At 57.5%, the general liability net loss ratio marked an increase of 5.5 percentage points year over year. The rise in the loss ratio on a direct basis was even higher at nearly 7.1 percentage points.

Several writers of directors' and officers' liability business, which is included in the general liability category as it is defined for the purposes of this article, observed adverse trends in litigation during 2018. The direct incurred loss ratio in the monoline D&O business rose by nearly 0.3 percentage point to 62.9%. That represents the highest result in the eight years in which data from the supplementary D&O exhibit is available. In addition, the U.S. P&C units of American International Group Inc. combined to show $731.3 million in adverse prior-year development of incurred net losses and LAE in the other, product and special liability lines during 2018. The company attributed reserving actions in 2018 to lines such as D&O, other casualty and employment practices liability.
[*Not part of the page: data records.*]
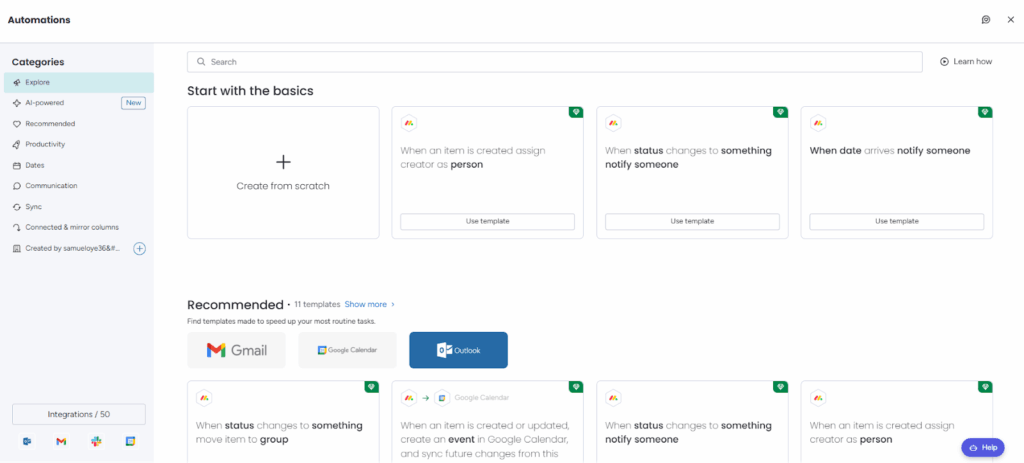Screen dimensions: 1024x463
Task: Click the Learn how play icon
Action: tap(944, 62)
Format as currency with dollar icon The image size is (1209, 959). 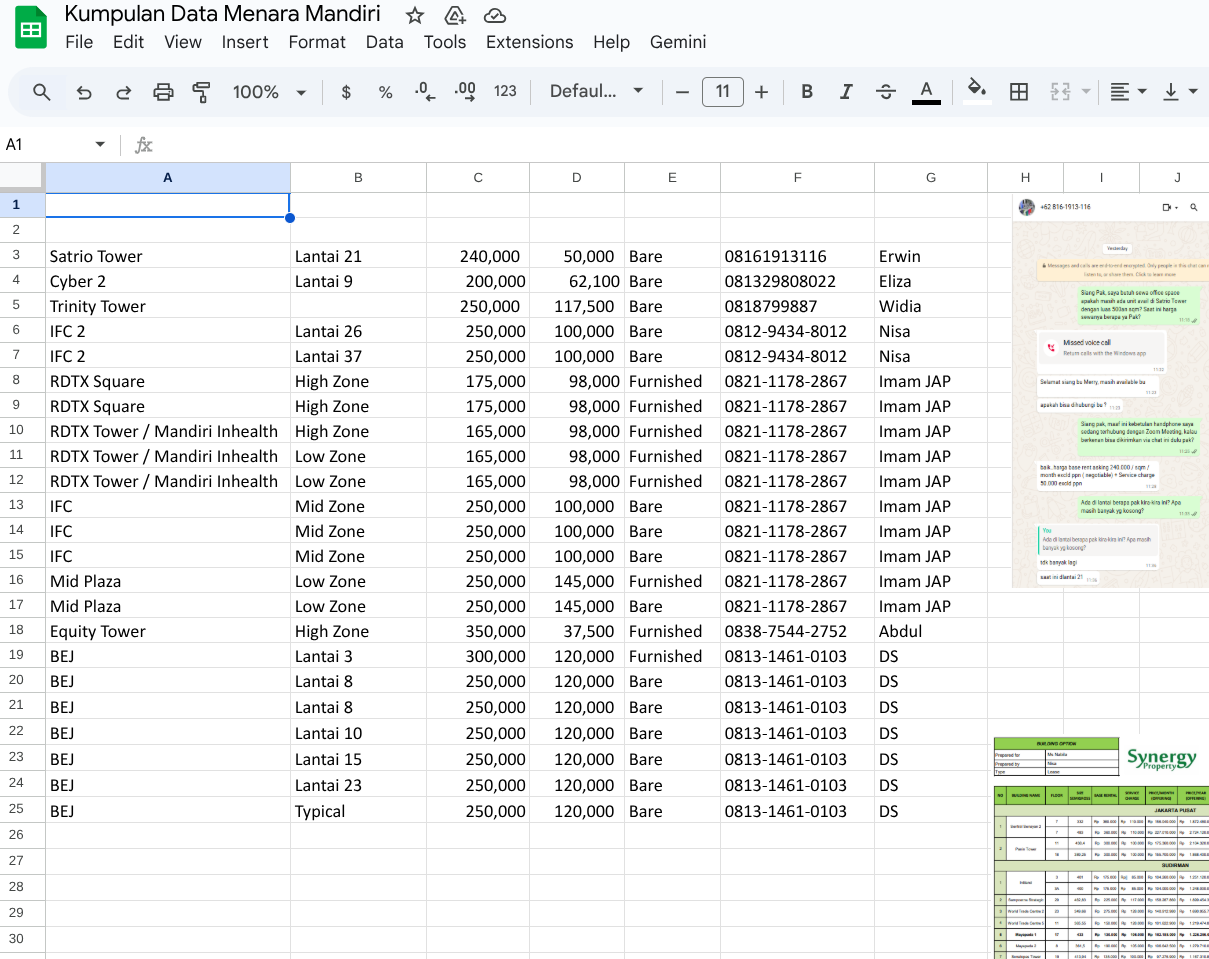pos(346,92)
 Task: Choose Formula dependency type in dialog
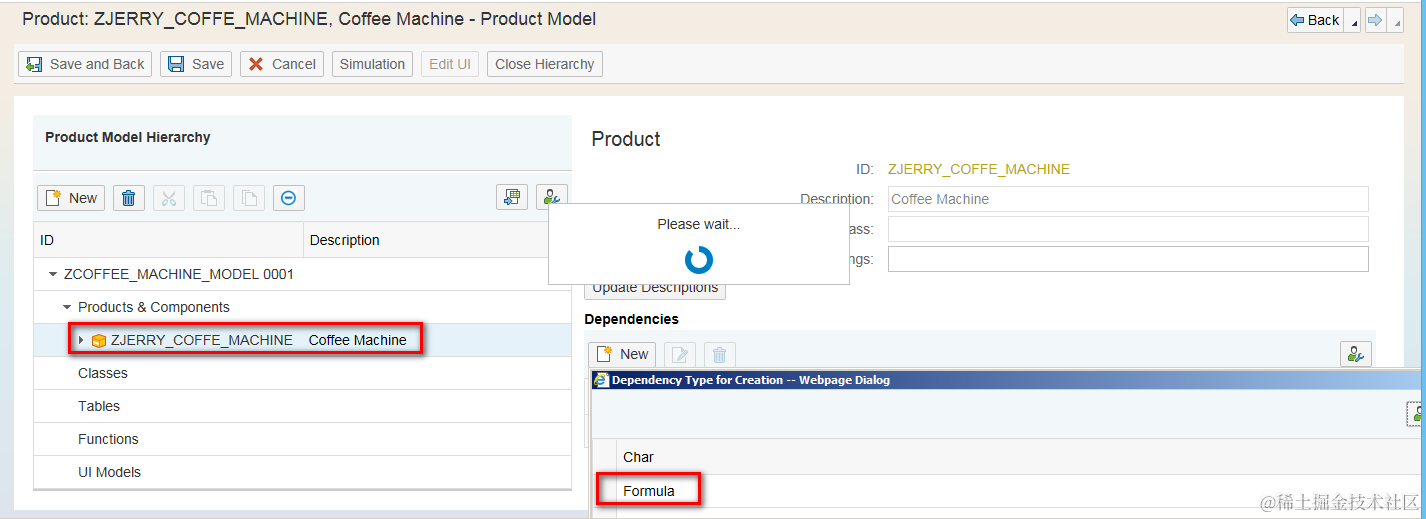(649, 491)
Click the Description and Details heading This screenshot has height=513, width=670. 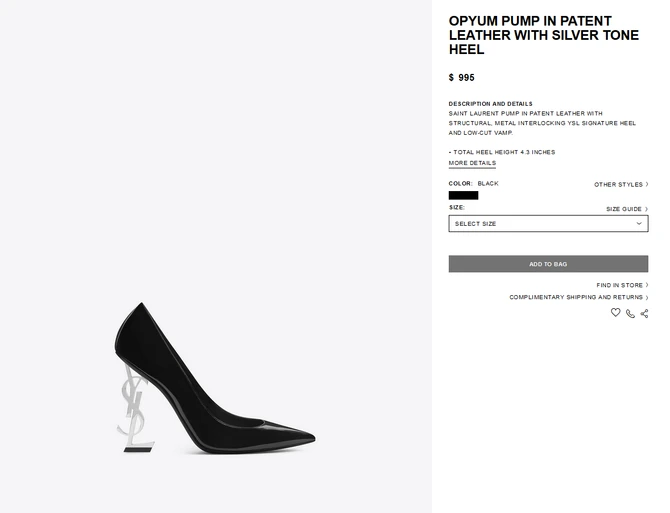(490, 104)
AIG posted an even larger amount of favorable development in the workers' comp business. Eaglestone Reinsurance Co., an AIG unit, was one of 12 individual P&C entities to show $100 million or more in favorable prior-year development in the business line. No entity reported adverse development in workers' comp of as much as $20 million.

The industry's net loss ratio in workers' comp fell from what had been a two-decade low of 48.9% in 2017 to 43.4% in 2018. The decline was even larger on a direct basis as the loss ratio tumbled by 6.6 percentage points to 43.9%.
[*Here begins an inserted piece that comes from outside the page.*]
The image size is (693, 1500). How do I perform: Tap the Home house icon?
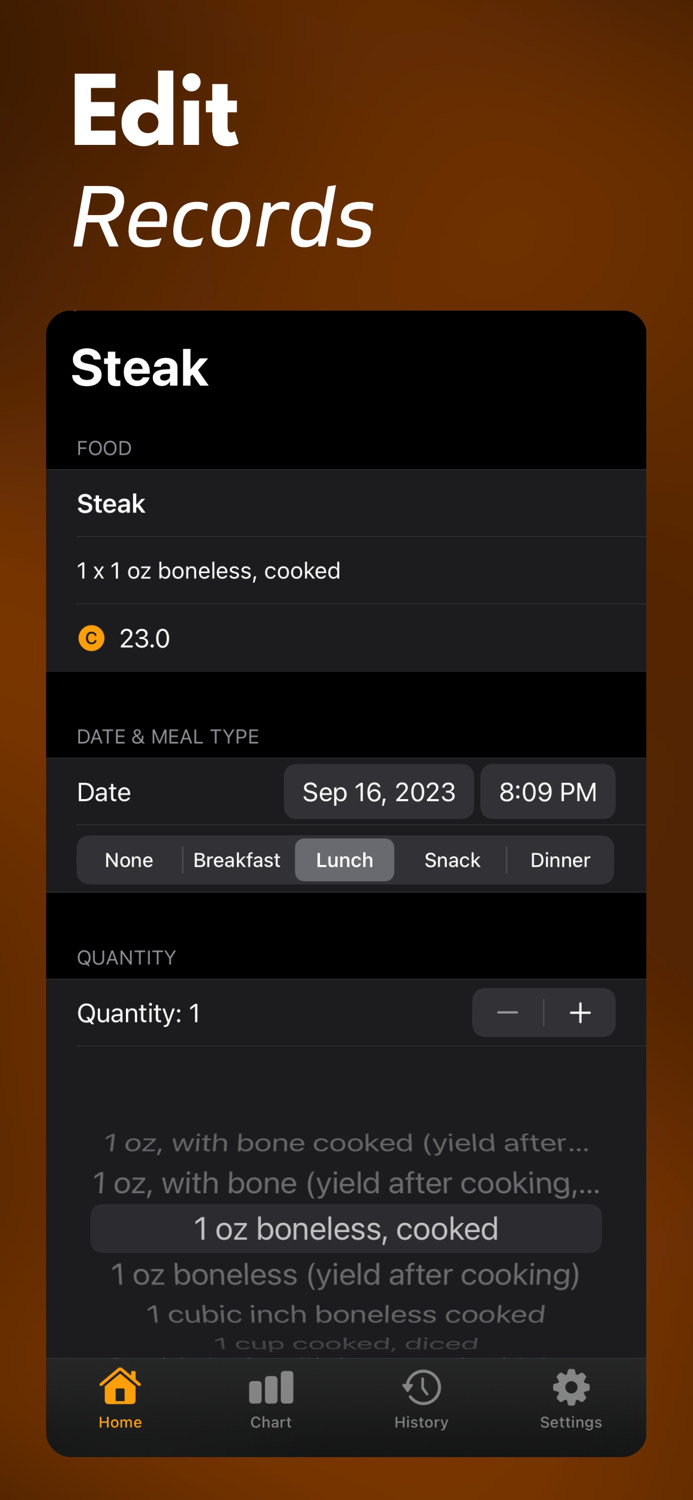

Workers' comp rates and loss costs remain under significant pressure in many key markets around the country, but full employment in the United States helped mitigate the impact of lower pricing. Direct premiums written declined by less than 0.5% in 2018.

Razor-thin margin

Our analysis reflects the aggregation of results for 2,482 individual entities, which constitutes the vast majority of the U.S. P&C industry, excluding entities under coverage as state funds and/or residual markets. The aggregation, except where noted, is limited to those entities for which results for both 2017 and 2018 were available as of March 14. Those entities omitted from the analysis would, with at least two potential exceptions, appear to have minimal impact on the industry's underwriting results.

Among those entities excluded from the analysis due to the lack of 2018 annual statements is Merced Property & Casualty Co. The California property insurer was placed into liquidation after its $17.1 million surplus was wiped out by gross losses in excess of expected reinsurance recoveries of more than $56.7 million from California's Camp wildfire and, as such, is not expected to file.

Most notable among those expected filers not submitting annual statements on March 1 is Maiden Reinsurance North America Inc., whose annual statement was received by the National Association of Insurance Commissioners on March 15. The company, which Maiden Holdings Ltd. sold to Enstar Group Ltd. just prior to year-end for net consideration as reported by the acquirer of $286.4 million, reported an underwriting loss of $66.3 million in that filing. In addition, nearly all Puerto Rico-domiciled insurers are excluded from the analysis due to a later filing deadline in that jurisdiction.

The inclusion of S&P Global Market Intelligence-covered state funds and residual markets results in a $79.3 million increase in the aforementioned net underwriting gain, and the entities for which annual data is not available for each of the past two years combined to produce a $171.3 million net underwriting loss for the first nine months of 2018. S&P Global Market Intelligence does not compile comprehensive statutory financials for Florida's Citizens Property Insurance Corp., the residual market that generated a net underwriting loss of $280.7 million in 2018.